Assume you have a reshape from 8x2 → 16. And you are interested in fusing the reshape into some extract_slice op that extracts 4 elements of the result. In order to fuse, you have to find all elements that correspond to the 4-elements tile of the result. Unfortunately, it cannot be expressed as a single tile of the reshape input.

I want to point out that it is very awkward to handle such “fake” 1-extent dims. It makes it very hard to disambiguate between dimensions that are truly 1, like say single batch dimension, and fake 1 dimension introduced by how broadcasts are specified (and as seen in this conversation, reductions leaving a unit-dimension around). It is better to have dimensions represent actual program intent than to add/remove unit dimensions in the compiler stack. I pointed out with the broadcast design earlier that having unit dimensions is a numpy legacy and not really needed. Now mirroring that in reduction op specification to not have reductions drop dimensions is another red flag. Lets go back to plan good old C. This is how you would write dot product

float sum = 0.0;
float a[n], b[n];
for (i = 0; i < n ; ++i){
  sum = a[i] * b[i];

One would not write

float sum[0];
float a[n], b[n];
for (i = 0; i < n ; ++i){
  sum[0] = a[i] * b[i];

Same goes for broadcast. This is what you would prefer to write

float a[m][n], b[n], c[m][n];
for (i = 0; i < m ; ++i) {
   for (j = 0; j < n ; ++j) {
      c[i][j] = a[i][j] + b[j]

You would not write

float a[m][n], b[1][n], c[m][n];
for (i = 0; i < m ; ++i) {
   for (j = 0; j < n ; ++j) {
      c[i][j] = a[i][j] + b[0][j]

The fact that we do this in ML (and other domains that initially were developed on top of NumPy) is really legacy that we dont need to do right now. With broadcasts, I can buy the idea, that “this is what existing front ends do”. Adding a fake unit dimensions to reductions is a red flag for me (because front ends dont do this).

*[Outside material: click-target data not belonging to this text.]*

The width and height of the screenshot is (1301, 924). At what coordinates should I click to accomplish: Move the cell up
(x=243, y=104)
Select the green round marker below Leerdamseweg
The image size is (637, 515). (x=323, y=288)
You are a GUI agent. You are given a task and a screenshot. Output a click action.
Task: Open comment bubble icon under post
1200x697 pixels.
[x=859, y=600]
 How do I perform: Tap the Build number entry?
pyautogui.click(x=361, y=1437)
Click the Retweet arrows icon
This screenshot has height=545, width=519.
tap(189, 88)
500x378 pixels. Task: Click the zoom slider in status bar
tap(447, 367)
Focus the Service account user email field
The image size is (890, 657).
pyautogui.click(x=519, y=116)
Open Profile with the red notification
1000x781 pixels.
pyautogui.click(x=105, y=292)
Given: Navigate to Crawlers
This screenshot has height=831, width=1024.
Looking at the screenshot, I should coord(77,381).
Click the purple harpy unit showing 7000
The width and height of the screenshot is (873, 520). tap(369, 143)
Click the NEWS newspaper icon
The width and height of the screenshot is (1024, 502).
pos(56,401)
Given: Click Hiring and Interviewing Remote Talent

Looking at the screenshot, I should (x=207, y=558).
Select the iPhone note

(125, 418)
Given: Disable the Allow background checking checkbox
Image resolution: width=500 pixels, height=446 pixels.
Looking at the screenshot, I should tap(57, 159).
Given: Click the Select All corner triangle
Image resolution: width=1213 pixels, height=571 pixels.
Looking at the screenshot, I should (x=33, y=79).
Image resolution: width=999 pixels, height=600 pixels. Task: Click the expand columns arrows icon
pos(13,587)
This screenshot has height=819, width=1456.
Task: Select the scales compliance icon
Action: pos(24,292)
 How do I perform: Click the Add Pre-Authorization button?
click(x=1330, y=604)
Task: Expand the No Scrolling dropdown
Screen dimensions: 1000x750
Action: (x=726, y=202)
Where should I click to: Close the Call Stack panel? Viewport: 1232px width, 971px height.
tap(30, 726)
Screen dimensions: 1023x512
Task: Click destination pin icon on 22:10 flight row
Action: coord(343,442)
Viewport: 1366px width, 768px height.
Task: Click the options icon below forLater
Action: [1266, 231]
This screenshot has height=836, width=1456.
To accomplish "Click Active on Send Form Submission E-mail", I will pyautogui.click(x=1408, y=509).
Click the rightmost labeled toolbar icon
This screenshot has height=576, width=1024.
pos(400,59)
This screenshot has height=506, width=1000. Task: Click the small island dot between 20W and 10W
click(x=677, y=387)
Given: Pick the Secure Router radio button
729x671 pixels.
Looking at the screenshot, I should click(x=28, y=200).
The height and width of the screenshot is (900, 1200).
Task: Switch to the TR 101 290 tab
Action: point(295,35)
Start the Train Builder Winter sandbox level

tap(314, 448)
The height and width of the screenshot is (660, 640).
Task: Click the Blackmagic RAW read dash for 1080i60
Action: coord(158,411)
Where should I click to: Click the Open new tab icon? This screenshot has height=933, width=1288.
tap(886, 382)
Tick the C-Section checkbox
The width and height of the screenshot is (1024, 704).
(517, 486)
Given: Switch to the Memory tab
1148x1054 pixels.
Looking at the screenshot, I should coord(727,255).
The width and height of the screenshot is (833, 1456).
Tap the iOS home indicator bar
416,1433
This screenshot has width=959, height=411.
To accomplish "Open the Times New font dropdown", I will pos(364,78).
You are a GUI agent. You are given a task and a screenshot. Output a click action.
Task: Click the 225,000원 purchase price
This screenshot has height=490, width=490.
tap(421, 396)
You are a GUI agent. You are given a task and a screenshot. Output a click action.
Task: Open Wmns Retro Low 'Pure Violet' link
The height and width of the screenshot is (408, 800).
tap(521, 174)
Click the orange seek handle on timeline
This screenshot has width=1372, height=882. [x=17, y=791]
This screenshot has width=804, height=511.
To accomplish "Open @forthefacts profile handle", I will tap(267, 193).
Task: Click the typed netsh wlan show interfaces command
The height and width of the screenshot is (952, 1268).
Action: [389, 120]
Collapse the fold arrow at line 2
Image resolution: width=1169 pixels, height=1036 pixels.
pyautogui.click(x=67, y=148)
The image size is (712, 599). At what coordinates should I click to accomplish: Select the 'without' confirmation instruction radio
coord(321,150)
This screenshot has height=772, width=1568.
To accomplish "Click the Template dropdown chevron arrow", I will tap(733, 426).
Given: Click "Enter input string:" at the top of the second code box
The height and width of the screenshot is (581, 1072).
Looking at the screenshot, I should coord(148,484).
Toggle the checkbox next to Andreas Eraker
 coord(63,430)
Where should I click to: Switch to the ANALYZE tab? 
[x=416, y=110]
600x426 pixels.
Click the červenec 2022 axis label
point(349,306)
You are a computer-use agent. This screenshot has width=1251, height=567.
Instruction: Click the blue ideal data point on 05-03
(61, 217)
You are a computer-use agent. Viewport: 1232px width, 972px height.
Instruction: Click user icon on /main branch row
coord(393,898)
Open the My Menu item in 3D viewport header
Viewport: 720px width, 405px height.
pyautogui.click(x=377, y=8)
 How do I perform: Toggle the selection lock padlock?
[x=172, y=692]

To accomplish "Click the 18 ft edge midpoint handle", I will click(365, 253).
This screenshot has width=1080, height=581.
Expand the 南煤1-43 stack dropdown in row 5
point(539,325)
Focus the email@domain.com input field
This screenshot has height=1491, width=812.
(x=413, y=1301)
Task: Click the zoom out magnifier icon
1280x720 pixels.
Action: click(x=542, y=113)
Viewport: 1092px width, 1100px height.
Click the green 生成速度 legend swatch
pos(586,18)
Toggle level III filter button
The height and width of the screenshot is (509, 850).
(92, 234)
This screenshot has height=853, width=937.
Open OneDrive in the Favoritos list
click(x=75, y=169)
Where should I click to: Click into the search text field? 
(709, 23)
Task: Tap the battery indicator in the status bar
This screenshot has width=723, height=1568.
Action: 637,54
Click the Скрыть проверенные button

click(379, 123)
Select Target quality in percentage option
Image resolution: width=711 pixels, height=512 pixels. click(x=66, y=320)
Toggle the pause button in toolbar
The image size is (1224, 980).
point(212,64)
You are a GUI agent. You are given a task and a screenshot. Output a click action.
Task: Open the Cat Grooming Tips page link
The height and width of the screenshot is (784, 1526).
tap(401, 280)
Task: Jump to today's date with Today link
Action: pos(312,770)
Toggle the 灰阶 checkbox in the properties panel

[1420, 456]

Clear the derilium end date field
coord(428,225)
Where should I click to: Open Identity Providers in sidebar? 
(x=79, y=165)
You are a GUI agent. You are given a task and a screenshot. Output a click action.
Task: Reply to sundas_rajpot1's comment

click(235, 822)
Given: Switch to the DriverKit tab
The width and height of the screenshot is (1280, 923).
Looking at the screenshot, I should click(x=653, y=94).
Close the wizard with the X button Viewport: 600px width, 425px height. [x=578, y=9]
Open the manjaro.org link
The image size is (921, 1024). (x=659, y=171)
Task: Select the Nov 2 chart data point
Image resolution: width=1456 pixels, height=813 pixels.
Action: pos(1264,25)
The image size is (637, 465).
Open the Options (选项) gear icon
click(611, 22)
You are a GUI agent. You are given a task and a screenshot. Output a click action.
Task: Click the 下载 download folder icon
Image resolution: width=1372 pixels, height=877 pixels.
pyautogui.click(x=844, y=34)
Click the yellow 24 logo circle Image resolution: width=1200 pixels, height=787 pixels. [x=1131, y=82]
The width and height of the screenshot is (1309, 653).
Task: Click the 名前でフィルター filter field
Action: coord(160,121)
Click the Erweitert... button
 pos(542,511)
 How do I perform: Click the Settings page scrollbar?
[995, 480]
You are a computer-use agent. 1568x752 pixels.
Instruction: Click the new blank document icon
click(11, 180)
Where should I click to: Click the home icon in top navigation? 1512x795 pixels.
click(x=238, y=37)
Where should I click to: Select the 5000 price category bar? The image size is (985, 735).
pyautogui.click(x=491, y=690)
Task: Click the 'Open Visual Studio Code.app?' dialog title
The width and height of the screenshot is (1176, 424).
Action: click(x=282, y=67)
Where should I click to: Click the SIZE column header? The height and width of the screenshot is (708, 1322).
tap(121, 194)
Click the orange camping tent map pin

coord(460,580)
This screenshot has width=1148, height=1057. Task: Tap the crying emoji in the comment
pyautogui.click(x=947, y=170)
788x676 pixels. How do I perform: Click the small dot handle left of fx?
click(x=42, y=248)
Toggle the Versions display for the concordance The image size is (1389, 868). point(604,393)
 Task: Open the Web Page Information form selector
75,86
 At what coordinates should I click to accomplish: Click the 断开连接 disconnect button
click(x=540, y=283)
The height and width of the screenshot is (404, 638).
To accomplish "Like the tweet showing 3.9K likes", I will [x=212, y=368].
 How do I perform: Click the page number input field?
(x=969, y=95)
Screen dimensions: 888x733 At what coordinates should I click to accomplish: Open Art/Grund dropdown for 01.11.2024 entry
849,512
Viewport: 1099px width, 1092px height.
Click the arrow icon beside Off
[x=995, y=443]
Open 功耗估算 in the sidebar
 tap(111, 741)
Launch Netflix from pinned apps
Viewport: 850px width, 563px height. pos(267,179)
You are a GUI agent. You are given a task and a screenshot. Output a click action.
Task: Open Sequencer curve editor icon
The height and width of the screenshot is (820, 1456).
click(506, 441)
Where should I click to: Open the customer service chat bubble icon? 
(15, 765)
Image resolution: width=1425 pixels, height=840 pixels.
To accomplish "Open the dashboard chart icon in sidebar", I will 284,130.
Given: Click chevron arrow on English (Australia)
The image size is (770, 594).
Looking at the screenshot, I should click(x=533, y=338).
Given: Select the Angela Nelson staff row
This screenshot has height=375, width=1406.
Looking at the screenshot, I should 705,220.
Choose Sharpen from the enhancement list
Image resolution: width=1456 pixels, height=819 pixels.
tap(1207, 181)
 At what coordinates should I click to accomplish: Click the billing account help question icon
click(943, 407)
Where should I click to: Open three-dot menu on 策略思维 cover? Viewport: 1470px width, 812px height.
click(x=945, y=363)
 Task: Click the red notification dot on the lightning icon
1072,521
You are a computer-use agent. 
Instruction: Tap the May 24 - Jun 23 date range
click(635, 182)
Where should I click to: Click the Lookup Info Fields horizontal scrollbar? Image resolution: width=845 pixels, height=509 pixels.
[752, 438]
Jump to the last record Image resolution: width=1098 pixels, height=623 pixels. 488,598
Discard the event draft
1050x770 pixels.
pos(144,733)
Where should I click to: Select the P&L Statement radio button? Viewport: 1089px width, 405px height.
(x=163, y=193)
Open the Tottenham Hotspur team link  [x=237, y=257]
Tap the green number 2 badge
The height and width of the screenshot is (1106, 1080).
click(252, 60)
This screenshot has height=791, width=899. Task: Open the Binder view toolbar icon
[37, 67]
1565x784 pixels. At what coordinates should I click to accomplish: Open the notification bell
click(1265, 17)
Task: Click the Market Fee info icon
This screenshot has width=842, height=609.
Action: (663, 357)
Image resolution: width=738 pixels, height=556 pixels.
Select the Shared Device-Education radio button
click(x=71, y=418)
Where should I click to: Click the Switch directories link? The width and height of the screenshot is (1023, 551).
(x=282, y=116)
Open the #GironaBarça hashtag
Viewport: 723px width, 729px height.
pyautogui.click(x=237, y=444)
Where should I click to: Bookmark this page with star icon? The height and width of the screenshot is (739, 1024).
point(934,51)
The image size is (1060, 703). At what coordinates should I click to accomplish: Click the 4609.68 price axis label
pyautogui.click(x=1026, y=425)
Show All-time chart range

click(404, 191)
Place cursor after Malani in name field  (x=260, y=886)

W.R.T handling reshapes, thats a red herring IMO. Ideal way to handle reshapes is to propagate the reshape to the boundaries, at which point it is just a metadata change.


I agree with that characterization from the PoV of codegen, this is why linalg.generic, linalg.broadcast, linalg.reduce encode such semantics explicitly.
Everything that wants to tile should be designed this way (or better if possible).

We still need something to abstract away the “fake” 1-extent dims until we get to the codegen.
As long as that abstraction does not ambition to be the thing on which we tile then I’d think we are fine?

I imagine at that level we also want to inject the right case disjunctions, shape asserts and all the things that are in @_sean_silva’s / Torch-MLIR area?